Exercise details: According to the news report on chikungunya fever in Zhonghe, since what date have the eight hiking trails in the neighborhood been blocked off?

Excerpt provided:
######

Taipei, Sept. 4 (CNA) Two women in New Taipei City's Zhonghe District, both in their 60s, have been confirmed as this year's first indigenous chikungunya fever cluster, the Centers for Disease Control (CDC) said Wednesday.

The latest case involved a woman who has not traveled abroad recently and sought medical attention after experiencing a high fever, muscle and joint pain on Aug. 23, according to CDC Deputy Director-General Philip Lo (羅一鈞).

The woman then developed a rash and sought medical attention for a second time on Aug. 29. Later that day, she was confirmed as having contracted Chikungunya fever after her sample tested positive for the virus, Lo said.

The woman's symptoms have improved and no one she came into contact with has shown signs of symptoms, Lo added.

This is the second indigenous chikungunya fever case reported in Zhonghe this year. The first case was diagnosed Aug. 26.

The two Zhonghe patients live in neighboring boroughs and both have taken part in activities along same hiking trails near their homes, Lo said, adding that local health department determined they likely contracted the virus in the mountain area and identified it as this year's first indigenous cluster case of chikungunya fever.

The genome sequence of the chikungunya virus strain found in the two indigenous cases in Zhonghe was identical to cases from Myanmar and the virus could have come from imported cases from Myanmar that caused cluster infections along the mountain trails, Lo said.

According to a fact-finding visit, health officials found a number of vegetable gardens and mountain structures in the area that are ideal breeding conditions for mosquitoes, Lo noted.

A disinfection campaign has been conducted in the neighborhood where the two women live as well as Zhonghe's Huaxin Street, the main settlement for new immigrants from Myanmar, including spraying chemical insecticide and cleaning possible breeding sites for mosquitoes.

In addition, eight hiking trails in the neighborhood have also been blocked off since Aug. 30 to prevent infection. People who enter the controlled areas could face a fine of NT$60,000-NT$300,000 (US$1,916-US$9,581), according to Lo.

Aside from the three indigenous chikungunya cases, there have been 54 confirmed imported cases in Taiwan so far this year, most of which originated in Southeast Asia, the highest level for the same period of the year since the mosquito-borne disease was designated a notifiable disease in 2007.

######

Information provided:
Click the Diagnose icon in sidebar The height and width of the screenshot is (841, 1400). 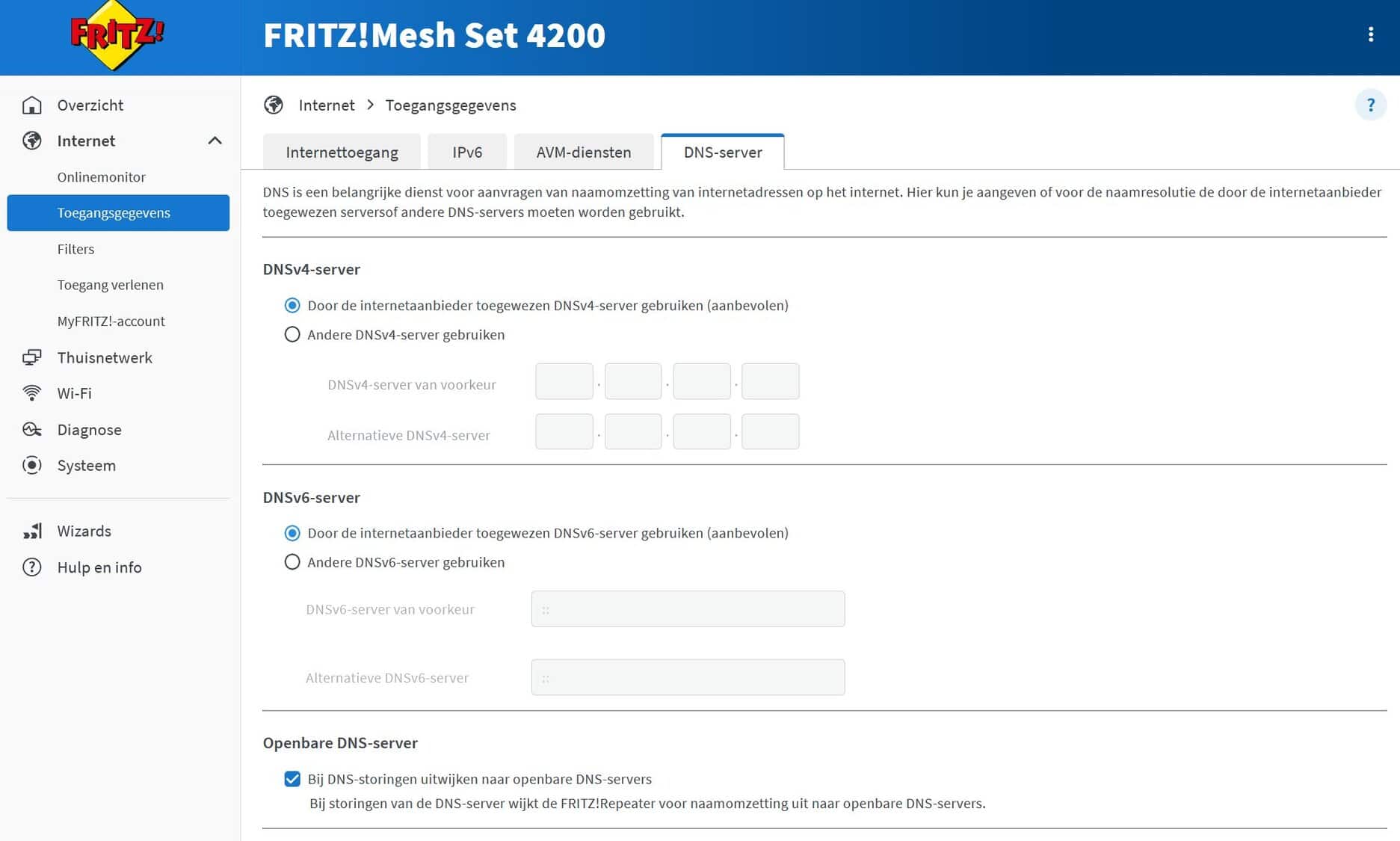point(31,430)
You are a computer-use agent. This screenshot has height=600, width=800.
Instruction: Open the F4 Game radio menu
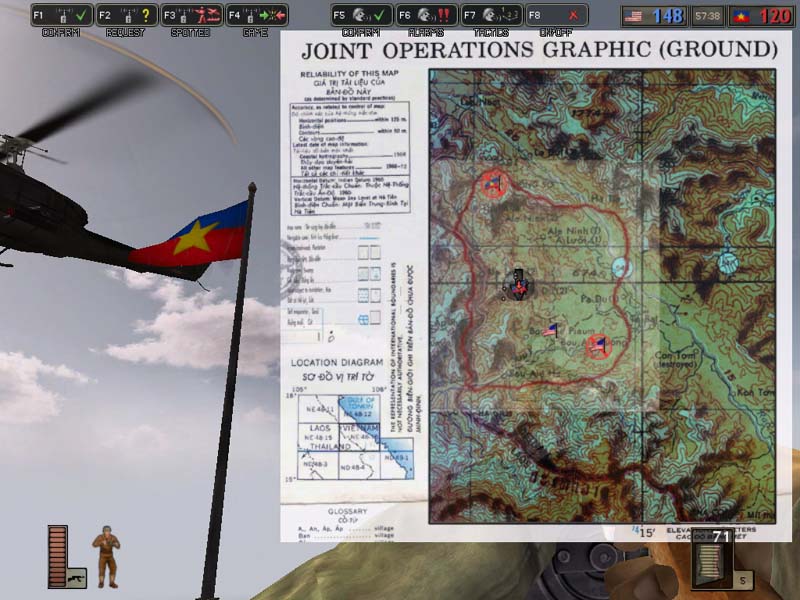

######

Output: Since Aug. 30.